STUDY MATERIAL -
========================================================================

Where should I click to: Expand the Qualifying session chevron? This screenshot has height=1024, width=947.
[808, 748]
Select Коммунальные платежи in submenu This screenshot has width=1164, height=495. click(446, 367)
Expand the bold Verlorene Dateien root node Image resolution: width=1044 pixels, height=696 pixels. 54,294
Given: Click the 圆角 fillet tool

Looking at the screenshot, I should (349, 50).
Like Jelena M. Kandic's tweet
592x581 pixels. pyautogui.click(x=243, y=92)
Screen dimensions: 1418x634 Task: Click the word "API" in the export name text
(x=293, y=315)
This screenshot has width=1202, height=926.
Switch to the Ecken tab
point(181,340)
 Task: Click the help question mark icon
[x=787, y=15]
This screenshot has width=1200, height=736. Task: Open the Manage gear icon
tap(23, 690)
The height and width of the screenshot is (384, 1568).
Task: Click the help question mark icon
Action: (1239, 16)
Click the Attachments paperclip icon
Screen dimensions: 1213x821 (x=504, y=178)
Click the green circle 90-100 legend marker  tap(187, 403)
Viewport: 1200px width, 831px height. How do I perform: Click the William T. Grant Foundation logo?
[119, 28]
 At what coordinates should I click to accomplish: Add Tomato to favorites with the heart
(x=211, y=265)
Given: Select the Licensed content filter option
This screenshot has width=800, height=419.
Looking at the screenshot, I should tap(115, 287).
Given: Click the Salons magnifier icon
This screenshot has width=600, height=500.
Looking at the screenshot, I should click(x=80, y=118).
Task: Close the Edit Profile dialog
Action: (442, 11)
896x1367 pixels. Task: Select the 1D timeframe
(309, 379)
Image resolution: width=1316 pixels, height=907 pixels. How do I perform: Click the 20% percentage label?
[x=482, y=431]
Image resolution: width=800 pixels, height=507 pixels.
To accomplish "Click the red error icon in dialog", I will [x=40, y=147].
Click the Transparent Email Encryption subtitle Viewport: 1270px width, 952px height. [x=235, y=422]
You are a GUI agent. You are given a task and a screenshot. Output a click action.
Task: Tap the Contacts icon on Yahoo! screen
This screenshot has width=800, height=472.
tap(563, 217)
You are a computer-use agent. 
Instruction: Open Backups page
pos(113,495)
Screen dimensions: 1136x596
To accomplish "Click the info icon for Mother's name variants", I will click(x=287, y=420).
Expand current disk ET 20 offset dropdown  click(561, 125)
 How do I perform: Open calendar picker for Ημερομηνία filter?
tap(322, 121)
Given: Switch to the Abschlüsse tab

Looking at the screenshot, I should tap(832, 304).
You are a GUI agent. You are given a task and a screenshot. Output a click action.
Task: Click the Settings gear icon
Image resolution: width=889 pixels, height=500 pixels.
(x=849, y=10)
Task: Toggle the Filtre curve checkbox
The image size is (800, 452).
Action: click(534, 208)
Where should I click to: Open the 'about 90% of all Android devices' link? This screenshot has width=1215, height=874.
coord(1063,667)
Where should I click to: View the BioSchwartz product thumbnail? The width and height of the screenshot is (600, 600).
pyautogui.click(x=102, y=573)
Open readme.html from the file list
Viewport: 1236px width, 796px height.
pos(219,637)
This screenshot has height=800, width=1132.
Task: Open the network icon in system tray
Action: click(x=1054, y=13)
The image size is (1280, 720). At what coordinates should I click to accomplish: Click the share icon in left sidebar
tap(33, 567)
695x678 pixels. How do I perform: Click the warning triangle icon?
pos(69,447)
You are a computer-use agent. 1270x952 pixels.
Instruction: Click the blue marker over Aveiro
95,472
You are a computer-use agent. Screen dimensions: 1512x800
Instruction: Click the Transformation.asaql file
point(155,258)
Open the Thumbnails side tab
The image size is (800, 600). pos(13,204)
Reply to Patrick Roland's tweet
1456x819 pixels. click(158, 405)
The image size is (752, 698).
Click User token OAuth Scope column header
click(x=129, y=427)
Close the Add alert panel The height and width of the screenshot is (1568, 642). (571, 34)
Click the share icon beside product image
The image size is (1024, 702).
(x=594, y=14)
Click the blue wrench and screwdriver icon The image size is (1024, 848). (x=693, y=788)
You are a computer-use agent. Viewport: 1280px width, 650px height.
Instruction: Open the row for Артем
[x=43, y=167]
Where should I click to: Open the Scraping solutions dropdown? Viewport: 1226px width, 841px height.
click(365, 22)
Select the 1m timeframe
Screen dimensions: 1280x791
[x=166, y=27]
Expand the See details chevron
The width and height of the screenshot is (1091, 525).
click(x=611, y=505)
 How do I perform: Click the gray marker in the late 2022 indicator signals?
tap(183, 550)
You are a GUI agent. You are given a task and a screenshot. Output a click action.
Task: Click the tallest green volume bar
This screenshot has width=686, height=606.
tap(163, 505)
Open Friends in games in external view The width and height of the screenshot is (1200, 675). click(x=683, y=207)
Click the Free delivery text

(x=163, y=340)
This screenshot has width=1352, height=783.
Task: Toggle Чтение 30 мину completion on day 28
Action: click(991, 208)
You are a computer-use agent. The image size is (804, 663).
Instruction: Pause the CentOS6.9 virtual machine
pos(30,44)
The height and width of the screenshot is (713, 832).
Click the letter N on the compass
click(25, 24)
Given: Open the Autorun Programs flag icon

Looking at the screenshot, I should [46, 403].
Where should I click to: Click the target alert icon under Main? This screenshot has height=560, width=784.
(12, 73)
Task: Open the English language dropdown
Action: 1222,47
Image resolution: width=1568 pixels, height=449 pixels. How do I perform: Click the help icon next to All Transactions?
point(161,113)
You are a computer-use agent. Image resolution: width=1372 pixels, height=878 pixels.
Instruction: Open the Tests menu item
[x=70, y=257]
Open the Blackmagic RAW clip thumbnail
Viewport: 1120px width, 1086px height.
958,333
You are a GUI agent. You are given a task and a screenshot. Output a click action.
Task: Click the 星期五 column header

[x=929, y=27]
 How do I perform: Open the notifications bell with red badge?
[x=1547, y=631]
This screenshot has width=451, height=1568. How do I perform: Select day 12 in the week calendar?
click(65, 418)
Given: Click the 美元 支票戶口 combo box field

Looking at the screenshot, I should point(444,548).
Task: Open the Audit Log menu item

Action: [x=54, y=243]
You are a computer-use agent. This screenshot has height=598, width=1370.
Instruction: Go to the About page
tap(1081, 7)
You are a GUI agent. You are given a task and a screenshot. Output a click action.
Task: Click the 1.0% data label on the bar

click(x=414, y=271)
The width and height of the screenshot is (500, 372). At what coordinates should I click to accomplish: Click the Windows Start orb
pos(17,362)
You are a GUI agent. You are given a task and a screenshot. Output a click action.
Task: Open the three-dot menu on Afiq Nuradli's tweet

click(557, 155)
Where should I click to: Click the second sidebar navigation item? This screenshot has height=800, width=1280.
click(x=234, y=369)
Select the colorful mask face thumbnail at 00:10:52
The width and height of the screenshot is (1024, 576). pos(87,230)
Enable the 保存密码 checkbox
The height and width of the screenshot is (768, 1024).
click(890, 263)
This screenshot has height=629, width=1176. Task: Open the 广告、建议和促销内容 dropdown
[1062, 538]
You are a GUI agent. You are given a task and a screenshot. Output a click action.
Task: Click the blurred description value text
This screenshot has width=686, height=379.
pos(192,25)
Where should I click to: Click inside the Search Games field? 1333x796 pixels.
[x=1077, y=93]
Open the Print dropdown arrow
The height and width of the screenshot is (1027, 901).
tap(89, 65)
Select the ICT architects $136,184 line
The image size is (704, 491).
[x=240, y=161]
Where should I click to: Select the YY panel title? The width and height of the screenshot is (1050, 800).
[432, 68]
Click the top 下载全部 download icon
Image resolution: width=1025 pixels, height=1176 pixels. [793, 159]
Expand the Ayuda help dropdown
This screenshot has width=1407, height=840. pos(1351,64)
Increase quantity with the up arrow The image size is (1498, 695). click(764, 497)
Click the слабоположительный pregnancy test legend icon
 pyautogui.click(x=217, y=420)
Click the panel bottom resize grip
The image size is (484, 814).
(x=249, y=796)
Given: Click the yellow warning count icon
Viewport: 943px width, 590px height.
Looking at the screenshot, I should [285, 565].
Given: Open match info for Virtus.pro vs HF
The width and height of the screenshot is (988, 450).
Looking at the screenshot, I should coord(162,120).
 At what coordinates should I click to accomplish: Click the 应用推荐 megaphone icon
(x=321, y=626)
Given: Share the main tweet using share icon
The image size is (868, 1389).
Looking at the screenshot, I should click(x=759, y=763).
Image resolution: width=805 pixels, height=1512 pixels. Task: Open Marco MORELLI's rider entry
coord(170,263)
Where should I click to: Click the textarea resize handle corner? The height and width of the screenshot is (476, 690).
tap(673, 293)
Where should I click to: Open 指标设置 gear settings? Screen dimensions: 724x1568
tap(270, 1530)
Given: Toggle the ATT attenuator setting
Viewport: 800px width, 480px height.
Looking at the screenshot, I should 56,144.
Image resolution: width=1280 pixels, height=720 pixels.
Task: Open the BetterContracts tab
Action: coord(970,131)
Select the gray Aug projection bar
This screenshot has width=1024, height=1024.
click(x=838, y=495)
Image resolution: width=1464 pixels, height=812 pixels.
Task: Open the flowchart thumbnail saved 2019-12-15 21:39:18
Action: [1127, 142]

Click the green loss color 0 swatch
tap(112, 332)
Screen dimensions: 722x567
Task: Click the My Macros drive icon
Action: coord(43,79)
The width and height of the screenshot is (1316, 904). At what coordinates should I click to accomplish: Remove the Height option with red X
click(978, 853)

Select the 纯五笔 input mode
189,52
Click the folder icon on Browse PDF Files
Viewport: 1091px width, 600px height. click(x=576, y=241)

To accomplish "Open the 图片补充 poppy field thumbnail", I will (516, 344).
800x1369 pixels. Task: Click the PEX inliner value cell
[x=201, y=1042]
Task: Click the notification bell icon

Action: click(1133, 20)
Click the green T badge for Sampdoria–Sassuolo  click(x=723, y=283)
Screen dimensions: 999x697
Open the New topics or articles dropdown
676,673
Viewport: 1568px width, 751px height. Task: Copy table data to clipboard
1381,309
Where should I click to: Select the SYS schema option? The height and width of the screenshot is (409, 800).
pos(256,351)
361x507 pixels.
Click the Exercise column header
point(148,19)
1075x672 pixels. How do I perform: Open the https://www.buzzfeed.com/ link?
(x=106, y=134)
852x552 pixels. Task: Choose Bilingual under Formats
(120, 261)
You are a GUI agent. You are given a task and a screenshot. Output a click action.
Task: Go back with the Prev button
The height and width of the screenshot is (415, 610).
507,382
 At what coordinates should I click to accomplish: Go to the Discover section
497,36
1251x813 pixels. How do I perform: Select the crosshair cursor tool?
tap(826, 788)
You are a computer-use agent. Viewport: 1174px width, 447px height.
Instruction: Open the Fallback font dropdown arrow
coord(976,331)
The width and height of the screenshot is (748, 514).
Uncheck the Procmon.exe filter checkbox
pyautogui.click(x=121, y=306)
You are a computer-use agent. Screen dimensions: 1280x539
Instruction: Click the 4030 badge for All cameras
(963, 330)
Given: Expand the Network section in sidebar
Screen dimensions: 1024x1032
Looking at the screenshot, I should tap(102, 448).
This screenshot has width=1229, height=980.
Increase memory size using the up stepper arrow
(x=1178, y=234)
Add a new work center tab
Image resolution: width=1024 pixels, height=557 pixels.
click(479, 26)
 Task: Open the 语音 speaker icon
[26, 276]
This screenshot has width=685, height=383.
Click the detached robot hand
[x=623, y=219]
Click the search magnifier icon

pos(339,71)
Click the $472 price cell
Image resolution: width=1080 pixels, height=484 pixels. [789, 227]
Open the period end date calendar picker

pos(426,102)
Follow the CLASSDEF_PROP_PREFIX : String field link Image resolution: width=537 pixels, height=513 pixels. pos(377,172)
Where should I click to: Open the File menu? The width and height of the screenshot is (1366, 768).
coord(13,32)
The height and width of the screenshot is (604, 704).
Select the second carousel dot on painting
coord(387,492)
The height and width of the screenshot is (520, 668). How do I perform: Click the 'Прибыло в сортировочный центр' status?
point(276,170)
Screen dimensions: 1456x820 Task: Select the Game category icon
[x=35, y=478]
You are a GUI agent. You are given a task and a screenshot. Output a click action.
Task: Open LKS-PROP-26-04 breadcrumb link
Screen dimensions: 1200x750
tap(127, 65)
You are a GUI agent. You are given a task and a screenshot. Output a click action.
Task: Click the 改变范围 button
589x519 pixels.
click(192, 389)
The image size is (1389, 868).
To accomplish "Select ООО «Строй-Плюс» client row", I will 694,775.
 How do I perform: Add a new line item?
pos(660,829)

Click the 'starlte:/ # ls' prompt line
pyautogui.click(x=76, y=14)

========================================================================

DESCRIPTION OF THE TASK - Which lines in the records above contain the word "computer"? Return each of them.

RESPONSE TO THE TASK -
You are a computer-use agent. 
You are a computer-use agent. 1270x952 pixels.
You are a computer-use agent. Screen dimensions: 1512x800
You are a computer-use agent. Viewport: 1280px width, 650px height.
You are a computer-use agent. The image size is (804, 663).
You are a computer-use agent. Image resolution: width=1372 pixels, height=878 pixels.
You are a computer-use agent. This screenshot has height=598, width=1370.
You are a computer-use agent. Viewport: 1174px width, 447px height.
You are a computer-use agent. Screen dimensions: 1280x539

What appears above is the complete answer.